━━━━━ 記事
(18)法廷の被告“異変”裁判長「あなた、泣いているんですか?」
検察側は、「再現しながら答えてもらいたい」と切り出した。鈴香被告は立ち上がり、欄干(ガードレール)の模型の前に立った。被告人質問と同様に、傍聴席に背を向ける形だ。
検察官「彩香ちゃんと下を見ていたあなたが、どうやって彩香ちゃんが上ったかを全然覚えていないのか?」
鈴香被告「…」
裁判長「今、うなずいたということですね」
検察官「どっちの足から欄干にかけたか、覚えているか?」
鈴香被告「何となく」
検察官「手はどこに?」
鈴香被告は無言で欄干の上部に右手をかける。
検察官「(幅が)15センチぐらいのところに手をかけたんですね?」
裁判長「両手ですか?」
鈴香被告「両手だと思う」
検察官「足はかけたか?」
鈴香被告「欄干のガードのへこみのところに」
裁判長「凹凸になってるけど、下のところにかけたという記憶か?」
鈴香被告「はい」
検察官「そこで(彩香ちゃんは)支えてくれと言った? それとも、その前か?」
鈴香被告「−−(聞き取れず)」
裁判長「聞き取れないので、もう1回聞いてもらえますか」
弁護士の席にあったマイクが、急きょ鈴香被告の立っている近くに置かれた。
検察官「両足か片足をかけている状態で、止めようとしなかったのか?」
鈴香被告「びっくりして、それどころじゃなかった」
検察官「あなたはどうした?」
鈴香被告「どこの部分か分からないが、支えた」
検察官「どこか分からないのか?」
鈴香被告「…」
裁判長「どうですか?」
鈴香被告「腰より下だったと思う」
検察官「高さは?」
鈴香被告「このような形になって…」
鈴香被告が中腰の姿勢になる。
検察官「そんな感じで支え、上へ上げたりした?」
鈴香被告「いいえ」
検察官「支えた手に力は入れていないのか?」
鈴香被告「はい」
検察官「力を入れないと危なくないか?」
鈴香被告「はい」
検察官「じゃあ、力を入れて支えるのでは?」
鈴香被告「…」
検察官「彩香ちゃんは自力で上って、あなたは腰より下あたりを支えていただけ?」
鈴香被告「はい」
検察官「上っているとき、彩香ちゃんの両足は?」
鈴香被告「よく覚えていないが、両足を欄干の外に投げ出した」
━━━━━━━━━━
━━━━━ データ行
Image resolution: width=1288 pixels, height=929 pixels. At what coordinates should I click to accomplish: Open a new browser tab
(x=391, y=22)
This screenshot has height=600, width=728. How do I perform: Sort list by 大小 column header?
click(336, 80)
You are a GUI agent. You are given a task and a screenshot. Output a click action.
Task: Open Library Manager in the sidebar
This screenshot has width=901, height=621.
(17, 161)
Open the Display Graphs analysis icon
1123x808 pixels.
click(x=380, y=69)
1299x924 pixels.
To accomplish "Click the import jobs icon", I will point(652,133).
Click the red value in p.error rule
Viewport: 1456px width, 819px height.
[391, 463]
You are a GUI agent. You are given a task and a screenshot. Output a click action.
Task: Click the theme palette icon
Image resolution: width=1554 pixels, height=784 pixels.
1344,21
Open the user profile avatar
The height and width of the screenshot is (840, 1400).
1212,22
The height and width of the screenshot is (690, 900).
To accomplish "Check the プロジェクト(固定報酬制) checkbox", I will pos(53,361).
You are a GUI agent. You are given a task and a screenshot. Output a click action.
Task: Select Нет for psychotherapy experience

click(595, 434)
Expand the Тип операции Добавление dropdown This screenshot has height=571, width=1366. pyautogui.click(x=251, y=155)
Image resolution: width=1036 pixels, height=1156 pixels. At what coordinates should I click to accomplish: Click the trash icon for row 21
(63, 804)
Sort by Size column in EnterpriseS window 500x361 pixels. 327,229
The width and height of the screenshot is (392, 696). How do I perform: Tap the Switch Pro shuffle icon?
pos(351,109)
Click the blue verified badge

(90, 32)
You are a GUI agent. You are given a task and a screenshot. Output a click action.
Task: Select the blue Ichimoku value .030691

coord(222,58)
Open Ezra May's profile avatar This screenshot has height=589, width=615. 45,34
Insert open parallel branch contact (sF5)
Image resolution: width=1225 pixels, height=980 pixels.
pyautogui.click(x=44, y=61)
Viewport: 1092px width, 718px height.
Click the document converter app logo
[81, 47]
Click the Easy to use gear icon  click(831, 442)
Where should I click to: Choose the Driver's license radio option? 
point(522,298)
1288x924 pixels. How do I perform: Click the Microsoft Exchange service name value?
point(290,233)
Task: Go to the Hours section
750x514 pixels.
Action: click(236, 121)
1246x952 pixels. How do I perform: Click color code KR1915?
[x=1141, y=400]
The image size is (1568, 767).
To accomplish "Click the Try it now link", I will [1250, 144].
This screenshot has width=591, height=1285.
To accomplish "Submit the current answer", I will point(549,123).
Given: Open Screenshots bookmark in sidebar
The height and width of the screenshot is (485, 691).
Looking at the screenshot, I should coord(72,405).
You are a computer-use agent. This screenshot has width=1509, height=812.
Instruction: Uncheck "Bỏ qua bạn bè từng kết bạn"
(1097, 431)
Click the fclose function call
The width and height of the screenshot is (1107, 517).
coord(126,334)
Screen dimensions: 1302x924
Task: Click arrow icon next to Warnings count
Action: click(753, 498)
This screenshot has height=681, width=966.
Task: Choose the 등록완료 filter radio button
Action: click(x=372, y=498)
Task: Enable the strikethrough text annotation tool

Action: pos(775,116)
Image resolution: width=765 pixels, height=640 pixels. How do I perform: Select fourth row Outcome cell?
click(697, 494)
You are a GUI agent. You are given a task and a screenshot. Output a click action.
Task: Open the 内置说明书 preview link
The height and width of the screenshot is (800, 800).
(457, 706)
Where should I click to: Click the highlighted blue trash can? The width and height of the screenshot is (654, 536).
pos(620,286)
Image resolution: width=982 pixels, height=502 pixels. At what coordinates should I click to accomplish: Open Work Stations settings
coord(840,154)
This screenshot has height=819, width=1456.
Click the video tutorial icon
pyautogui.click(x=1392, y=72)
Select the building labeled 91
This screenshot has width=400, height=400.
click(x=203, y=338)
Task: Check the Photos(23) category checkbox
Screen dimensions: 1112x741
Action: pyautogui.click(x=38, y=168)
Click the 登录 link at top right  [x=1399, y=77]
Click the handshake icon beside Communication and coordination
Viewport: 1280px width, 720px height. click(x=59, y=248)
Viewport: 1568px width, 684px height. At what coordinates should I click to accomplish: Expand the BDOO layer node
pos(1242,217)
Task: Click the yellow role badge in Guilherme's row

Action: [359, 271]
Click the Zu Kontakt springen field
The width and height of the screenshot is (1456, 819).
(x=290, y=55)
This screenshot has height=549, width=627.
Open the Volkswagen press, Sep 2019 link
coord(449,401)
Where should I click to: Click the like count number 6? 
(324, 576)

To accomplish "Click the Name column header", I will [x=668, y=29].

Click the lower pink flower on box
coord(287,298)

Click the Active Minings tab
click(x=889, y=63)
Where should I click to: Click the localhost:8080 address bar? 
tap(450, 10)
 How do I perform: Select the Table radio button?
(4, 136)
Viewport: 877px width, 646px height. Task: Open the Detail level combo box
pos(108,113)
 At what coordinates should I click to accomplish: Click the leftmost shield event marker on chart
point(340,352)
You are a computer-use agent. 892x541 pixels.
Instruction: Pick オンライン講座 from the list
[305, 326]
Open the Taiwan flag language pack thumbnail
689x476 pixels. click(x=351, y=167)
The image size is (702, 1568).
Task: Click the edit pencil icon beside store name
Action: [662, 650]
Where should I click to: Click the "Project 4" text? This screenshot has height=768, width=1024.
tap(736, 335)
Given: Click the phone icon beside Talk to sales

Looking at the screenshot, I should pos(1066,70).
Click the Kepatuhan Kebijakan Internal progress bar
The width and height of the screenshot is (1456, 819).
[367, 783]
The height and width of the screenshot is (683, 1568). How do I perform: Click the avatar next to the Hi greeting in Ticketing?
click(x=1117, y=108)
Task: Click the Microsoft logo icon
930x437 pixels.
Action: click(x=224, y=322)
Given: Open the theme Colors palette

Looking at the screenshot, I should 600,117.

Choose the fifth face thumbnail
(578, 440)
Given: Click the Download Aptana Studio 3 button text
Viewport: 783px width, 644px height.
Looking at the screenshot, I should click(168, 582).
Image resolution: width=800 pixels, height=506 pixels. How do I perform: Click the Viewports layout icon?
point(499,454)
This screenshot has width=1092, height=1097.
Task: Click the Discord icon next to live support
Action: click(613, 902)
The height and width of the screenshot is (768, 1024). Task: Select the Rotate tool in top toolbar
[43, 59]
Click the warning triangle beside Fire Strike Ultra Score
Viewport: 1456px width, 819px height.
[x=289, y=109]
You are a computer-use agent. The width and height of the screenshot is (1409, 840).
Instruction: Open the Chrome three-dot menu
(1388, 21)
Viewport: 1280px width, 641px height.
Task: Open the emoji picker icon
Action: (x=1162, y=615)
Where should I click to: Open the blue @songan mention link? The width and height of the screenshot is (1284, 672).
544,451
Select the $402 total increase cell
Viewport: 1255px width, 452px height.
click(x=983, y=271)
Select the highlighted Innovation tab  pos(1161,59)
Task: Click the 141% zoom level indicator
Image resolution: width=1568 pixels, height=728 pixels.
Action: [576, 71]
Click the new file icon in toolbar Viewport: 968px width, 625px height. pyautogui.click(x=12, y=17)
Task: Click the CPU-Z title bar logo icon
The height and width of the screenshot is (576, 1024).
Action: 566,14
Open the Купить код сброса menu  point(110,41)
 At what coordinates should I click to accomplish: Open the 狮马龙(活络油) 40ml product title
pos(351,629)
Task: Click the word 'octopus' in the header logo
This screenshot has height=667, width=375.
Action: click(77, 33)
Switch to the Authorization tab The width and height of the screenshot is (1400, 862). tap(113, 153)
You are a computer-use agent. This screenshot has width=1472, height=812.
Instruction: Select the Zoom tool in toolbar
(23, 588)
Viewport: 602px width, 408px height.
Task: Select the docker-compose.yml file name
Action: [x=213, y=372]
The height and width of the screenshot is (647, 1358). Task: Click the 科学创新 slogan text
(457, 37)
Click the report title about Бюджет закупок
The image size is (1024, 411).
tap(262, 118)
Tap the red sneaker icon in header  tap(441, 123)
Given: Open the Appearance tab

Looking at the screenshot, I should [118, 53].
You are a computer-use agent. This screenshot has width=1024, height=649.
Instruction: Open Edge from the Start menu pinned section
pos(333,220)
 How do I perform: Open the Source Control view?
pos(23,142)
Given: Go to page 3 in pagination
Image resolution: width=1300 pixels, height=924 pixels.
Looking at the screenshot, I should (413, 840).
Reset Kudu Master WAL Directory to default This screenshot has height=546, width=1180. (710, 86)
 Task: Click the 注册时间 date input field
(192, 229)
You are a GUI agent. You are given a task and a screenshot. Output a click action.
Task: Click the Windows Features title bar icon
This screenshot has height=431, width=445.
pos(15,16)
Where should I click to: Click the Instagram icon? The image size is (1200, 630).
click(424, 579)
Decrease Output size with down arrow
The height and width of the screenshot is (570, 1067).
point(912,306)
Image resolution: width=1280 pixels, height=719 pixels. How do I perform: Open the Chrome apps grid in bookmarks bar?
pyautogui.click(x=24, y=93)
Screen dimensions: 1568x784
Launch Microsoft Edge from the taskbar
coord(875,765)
━━━━━━━━━━
• **短い問題 1**
法廷でのやり取りを伝える記事で、鈴香被告の発言が聞き取れなかったあと、マイクはどこからどこへ置き直されたか。
• **短い問題 2**
法廷でのやり取りを伝える記事を、最後の文に続けて書き進めてください。

• **記述回答 1**
弁護士の席から、鈴香被告が立っている近くへ置き直された。

• **記述回答 2**
検察官「片足ずつ?」
鈴香被告「はい」
検察官「驚いたのは危ないから?」
鈴香被告「まさか足を出すとは思っていなかった」
検察官「手前に倒して抱きしめようと思わなかった?」
鈴香被告「…」
検察官「あなたの手は?」
鈴香被告「覚えていない」
検察官「添えたか?」
鈴香被告「覚えていない」
検察官「添えたかどうかも覚えていないのか?」
鈴香被告「覚えていない」
検察官「あなたが命じて上って、危ないと感じているのに覚えてない?」
裁判長「覚えていないと言っているから…」
検察官「手はどんな状態だったか覚えていない?」
鈴香被告「はい」
検察官「上るのに全然手伝ってないわけ?」
鈴香被告「…」
裁判長「どうですか?」
鈴香被告「黙秘します」
検察官「落ちないように工夫しようとは…」
裁判長が鈴香被告の“異変”に気づいて、質問をさえぎった。
裁判長「ちょっと様子が……。席に戻っていいですよ」
鈴香被告はうつむき気味に、元の席にゆっくりと戻った。
検察官「川に足を出したとき、あなたはどういう格好をしていた?」
鈴香被告「腰のあたりを支えていたと思う」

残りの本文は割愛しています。